I was going through the derivation of linear regression. $$ Error = {y_i}^2 -2w^tx_iy_i + w^tx_ix_i^tw $$

where $y_i$ is a scalar, $x_i$ is a $n \times 1$ vector and $w$ is also a $n \times 1$ vector.

on the next step the partial derivatives wrt $w$ have been taken and shown to be: $$ \frac{d(Error)}{dw} = - 2y_ix_i +2x_i{x_i}^tw $$

I don't have a very good understanding of how differentiation works in the case of vectors, I know the first term is constant wrt to $w$, the second term is a scalar but has a $w^t$, how would we differentiate this $w^t$ term wrt $w$, and finally the third term has both $w$ and $w^t$, how would we go about differentiating this?

What rules of differentiation are being used here if any?

Answer 1

It's a worthwhile exercise to write out the partial with respect to a single entry of $w_i$. It's the same rules of differentiation as usual, but written using vectors and matrices. In that case it will become clear why the gradient of $x^TAx$ is $2xA$ for symmetric $A$.

Also, for the second term, note that your differentiating an inner product which is just a linear term, so you should expect to get back a constant term.

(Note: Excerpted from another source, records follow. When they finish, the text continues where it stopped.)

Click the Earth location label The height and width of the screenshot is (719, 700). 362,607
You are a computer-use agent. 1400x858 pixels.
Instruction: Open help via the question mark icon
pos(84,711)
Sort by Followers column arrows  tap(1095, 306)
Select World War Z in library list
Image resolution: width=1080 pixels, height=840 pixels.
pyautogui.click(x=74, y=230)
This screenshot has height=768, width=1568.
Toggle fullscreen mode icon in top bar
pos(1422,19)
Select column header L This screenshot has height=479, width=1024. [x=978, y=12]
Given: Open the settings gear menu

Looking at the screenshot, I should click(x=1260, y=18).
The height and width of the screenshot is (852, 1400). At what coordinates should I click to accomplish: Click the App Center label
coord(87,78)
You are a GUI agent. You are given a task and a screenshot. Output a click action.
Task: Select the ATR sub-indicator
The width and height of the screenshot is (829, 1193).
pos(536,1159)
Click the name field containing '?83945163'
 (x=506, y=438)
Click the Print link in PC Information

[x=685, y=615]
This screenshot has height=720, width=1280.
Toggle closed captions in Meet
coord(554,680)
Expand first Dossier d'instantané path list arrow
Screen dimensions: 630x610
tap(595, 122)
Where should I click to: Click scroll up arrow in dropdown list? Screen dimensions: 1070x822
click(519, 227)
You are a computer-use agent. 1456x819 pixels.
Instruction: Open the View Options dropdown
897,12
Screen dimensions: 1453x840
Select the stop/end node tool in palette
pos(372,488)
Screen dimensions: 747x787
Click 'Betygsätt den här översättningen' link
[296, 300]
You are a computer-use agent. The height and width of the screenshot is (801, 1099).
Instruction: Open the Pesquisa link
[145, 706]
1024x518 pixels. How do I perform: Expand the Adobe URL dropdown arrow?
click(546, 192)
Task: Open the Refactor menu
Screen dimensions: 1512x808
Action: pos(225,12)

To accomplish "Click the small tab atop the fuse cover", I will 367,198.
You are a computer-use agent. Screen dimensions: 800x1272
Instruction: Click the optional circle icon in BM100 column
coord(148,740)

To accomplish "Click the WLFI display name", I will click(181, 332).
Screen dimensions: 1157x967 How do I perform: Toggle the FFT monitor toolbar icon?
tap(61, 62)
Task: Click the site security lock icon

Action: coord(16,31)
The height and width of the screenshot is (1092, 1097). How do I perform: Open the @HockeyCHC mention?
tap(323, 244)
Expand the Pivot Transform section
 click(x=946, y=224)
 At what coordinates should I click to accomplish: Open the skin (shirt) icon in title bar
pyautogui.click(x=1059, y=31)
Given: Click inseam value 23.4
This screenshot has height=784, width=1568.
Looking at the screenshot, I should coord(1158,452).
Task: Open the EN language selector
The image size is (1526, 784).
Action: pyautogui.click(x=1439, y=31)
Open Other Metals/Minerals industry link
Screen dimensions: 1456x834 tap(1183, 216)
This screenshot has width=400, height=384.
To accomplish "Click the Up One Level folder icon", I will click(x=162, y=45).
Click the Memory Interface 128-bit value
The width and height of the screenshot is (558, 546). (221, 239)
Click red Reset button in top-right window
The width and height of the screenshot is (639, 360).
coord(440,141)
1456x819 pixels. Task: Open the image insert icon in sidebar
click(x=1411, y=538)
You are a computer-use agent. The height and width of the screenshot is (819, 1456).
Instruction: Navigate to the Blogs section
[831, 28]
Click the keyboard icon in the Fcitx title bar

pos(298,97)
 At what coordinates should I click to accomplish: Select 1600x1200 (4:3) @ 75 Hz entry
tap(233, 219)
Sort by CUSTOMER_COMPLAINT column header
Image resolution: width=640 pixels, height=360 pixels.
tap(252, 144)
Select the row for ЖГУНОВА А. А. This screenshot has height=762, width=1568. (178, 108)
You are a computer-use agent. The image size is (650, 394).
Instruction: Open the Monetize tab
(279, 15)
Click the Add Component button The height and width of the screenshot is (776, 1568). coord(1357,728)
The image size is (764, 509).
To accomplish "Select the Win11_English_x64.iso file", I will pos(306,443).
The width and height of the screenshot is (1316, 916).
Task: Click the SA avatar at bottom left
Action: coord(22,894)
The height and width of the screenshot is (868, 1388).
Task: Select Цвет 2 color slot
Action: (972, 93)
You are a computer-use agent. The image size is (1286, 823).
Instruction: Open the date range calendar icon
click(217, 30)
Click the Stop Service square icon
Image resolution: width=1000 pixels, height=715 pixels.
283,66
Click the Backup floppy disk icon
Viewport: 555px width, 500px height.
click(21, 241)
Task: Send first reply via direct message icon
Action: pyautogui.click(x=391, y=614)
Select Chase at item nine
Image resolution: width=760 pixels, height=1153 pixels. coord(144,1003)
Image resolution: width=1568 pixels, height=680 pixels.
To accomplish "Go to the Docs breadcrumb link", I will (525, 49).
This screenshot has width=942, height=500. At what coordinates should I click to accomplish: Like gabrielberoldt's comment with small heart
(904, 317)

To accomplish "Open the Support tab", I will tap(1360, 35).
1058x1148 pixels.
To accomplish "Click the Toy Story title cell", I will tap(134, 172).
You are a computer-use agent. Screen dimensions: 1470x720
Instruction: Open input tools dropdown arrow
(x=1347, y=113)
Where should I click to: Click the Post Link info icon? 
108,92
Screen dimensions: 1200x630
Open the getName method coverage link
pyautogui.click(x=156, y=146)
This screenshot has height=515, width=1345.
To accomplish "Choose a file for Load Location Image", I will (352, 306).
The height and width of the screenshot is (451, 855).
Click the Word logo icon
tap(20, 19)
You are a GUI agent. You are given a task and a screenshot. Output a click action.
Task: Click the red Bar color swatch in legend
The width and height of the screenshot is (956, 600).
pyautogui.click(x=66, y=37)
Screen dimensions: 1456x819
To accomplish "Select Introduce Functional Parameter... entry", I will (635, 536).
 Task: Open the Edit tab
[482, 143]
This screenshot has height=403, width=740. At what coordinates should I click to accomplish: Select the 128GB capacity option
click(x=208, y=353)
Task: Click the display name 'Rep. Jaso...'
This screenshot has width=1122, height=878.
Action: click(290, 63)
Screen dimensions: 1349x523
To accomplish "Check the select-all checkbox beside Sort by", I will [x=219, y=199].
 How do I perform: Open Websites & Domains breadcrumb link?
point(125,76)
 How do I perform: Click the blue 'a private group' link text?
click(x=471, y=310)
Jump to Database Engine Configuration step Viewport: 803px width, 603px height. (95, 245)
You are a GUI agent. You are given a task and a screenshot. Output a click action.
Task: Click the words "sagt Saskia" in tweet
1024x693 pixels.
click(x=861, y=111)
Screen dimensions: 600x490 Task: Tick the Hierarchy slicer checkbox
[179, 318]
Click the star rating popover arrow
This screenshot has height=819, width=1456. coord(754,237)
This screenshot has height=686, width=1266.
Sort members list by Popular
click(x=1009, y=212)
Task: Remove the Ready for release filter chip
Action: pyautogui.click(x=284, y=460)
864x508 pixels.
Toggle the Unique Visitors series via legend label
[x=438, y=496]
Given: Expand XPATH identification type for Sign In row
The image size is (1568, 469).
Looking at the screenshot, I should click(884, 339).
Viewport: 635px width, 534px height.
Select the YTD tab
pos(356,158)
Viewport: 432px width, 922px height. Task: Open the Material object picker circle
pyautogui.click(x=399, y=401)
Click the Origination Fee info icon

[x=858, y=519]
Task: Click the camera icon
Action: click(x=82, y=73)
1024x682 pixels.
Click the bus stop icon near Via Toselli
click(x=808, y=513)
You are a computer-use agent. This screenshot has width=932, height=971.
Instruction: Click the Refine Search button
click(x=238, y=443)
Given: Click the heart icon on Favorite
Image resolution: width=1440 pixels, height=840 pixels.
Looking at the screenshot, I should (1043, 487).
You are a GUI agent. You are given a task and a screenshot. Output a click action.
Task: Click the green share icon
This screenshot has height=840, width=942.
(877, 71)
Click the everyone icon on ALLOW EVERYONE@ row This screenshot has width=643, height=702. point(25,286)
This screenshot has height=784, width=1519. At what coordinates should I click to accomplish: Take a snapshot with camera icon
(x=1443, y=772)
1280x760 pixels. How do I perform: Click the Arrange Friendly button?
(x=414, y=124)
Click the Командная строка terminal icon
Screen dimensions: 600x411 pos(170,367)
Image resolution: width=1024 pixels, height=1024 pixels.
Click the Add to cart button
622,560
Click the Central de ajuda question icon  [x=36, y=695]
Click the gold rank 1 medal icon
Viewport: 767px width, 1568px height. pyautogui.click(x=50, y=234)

The last term is a quadratic, so you'd expect the derivative to be a linear term.

You could also check out the book Matrix Cookbook for some formulas.

Answer 2

Use these two rules for differentiation:

$$\frac{\partial \mathbf{a}^T \mathbf{b}}{\partial \mathbf{a}} = \mathbf{b},$$ and $$ \frac{\partial \mathbf{a}^T A \mathbf{a}}{\partial \mathbf{a}} = (A+A^T) \mathbf{a}.$$

In your case $\mathbf{a} = \mathbf{w}$, $\mathbf{b} = x \circ y$, where $\circ$ is the Hadamard product and $A=\mathbf{x}\mathbf{x}^T$.